President-elect Rody Duterte as dad & memories of his own father
(The Philippine Star) - June 19, 2016 - 12:00am

MANILA, Philippines - I am inspired by stories of people who persevere and reach their full potential in life, in contrast to many who waste their lives, talents and resources. In particular, I’m fascinated by children —especially sons — who surpass the achievements of their fathers, thus honoring them. This seems to be the unfolding saga of extraordinary President-elect Rodrigo “Rody” Duterte.

Duterte used to be a rebellious youth who often disappointed his father, Atty. Vicente Duterte, who was unified Davao’s governor and President Ferdinand E. Marcos’ Cabinet secretary in the pre-martial law years. His father was gentle and softspoken, while his educator mother Soledad Roa Duterte was the strict disciplinarian who nevertheless also considered the rebellious boy to be her favorite child.

Rody Duterte followed in his late dad’s footsteps and also became a lawyer and politician. He was unbeaten in seven mayoralty elections and is now Mindanao’s first president of the Philippines. History offers us other examples of sons surpassing their successful fathers, like the great Emperor Li Shimin of the glorious Tang Dynasty of China surpassing his father Emperor Li Yuan; or like Alexander the Great of the Greek empire outshining his father King Philip II of Macedon.

Businessman Jericho “Icot” Petilla, who is former Leyte governor, recounted a chat with his cousin Rody Duterte in May 2015 during the reunion of the Veloso clan, to which Duterte’s father and Petilla’s mother belong. “Digong told me that his lawyer father was once a businessman in southern Leyte, that things didn’t work out, they had a hard life, then they moved to Davao via Cebu,” Petilla said.

Davao people recall the elder Duterte being a good leader. Vicente died in 1968 of a heart attack in a courtroom while a case against him was being heard. Digong Duterte was then only 23 years old and this demise of his beloved father changed him and made him more serious.

Sebastian “Baste” Duterte: “My dad just wants us to be good at how we treat people.”

HOW IS ‘THE PUNISHER’

AS A FATHER?

How about Rody Duterte himself as a father? Icot Petilla said, “I think Duterte is a very good father. He is every hard on everybody, but will not tangle with his children.”

I recently interviewed his youngest son, the 28-year-old Sebastian “Baste” Duterte. On his father’s father, Baste said: “Our grandfather the governor was an honest man. My father said his dad was very honest, he was sobrang bait (extremely kind), sometimes too honest. His mother, our late grandmother, was more strict.”

Duterte himself is a strict father. Baste said, “He just wants us to be good at everything that we do and in how we treat other people.
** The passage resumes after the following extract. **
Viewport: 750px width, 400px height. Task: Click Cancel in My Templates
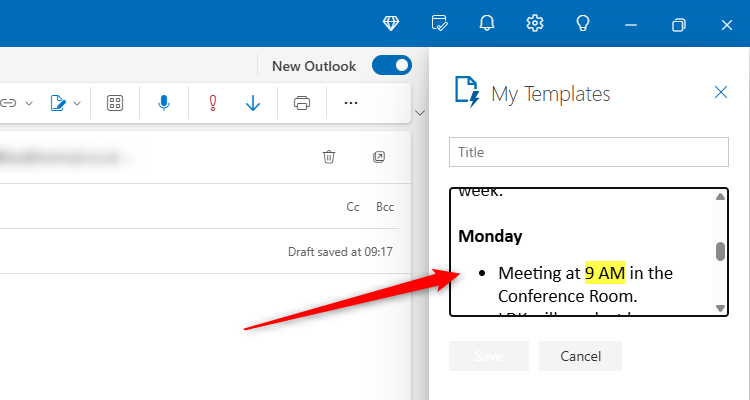[580, 356]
He didn’t always say this but more as an example.” He and his siblings call their father “Papa,” but sometimes outside the home and at work, they publicly call him by his official title, “Mayor.”

Mayor Duterte has one daughter, Davao Mayor-elect Sara “Inday Sara” Duterte-Carpio, and two sons (Paolo and Baste) from ex-wife and part-German Elizabeth Zimmerman, while he has another younger daughter Veronica from his subsequent long-time partner, ex-nurse and now entrepreneur Cielito “Honeylet” Avanceña.

Baste revealed they learned to love reading books from their father. Baste also said that while he has 10 tattoos, his father Rody Duterte had one tatoo on his right arm before with the name of his mother.

Is Inday Sara their father’s favorite on their side of the family? Baste agreed and revealed a softer personality of the iron-willed political leader. Baste said, “Maybe our sister Sara is a favorite — maybe, I do not know. But certainly as the only daughter on our side, iba talaga ang attention. Hindi talaga makapalag tatay ko sa kanya, pag may problema, talagang may boses ate ko (there’s really different attention. Our dad couldn’t budge when it’s her, if there are problems, my sister really has a voice).”

On June 8 at the victory dinner party in Cebu Country Club, Baste was teary-eyed when he delivered a speech saying his father was his No. 1 idol. When I asked him the reasons he idolizes him, Baste replied, “He’s a man of honor. Everything that he does is not for himself but for others. He finds honor in his job, in his public service.”

What is his Father’s Day wish for his dad? “I wish for him to enjoy his work,” he said with a laugh.

What is his advice to some in the media who might be critical of his father? “Let them do their job. Whatever they want to portray, it doesn’t matter, because the truth will always eventually come out.”

When I told Baste that I believe his father is a political genius yet also an inexplicable enigma, one who’s not easily predictable, the son smiled and said, “Until now, I’m still figuring out who this guy is. Everything that he does just amazes me.”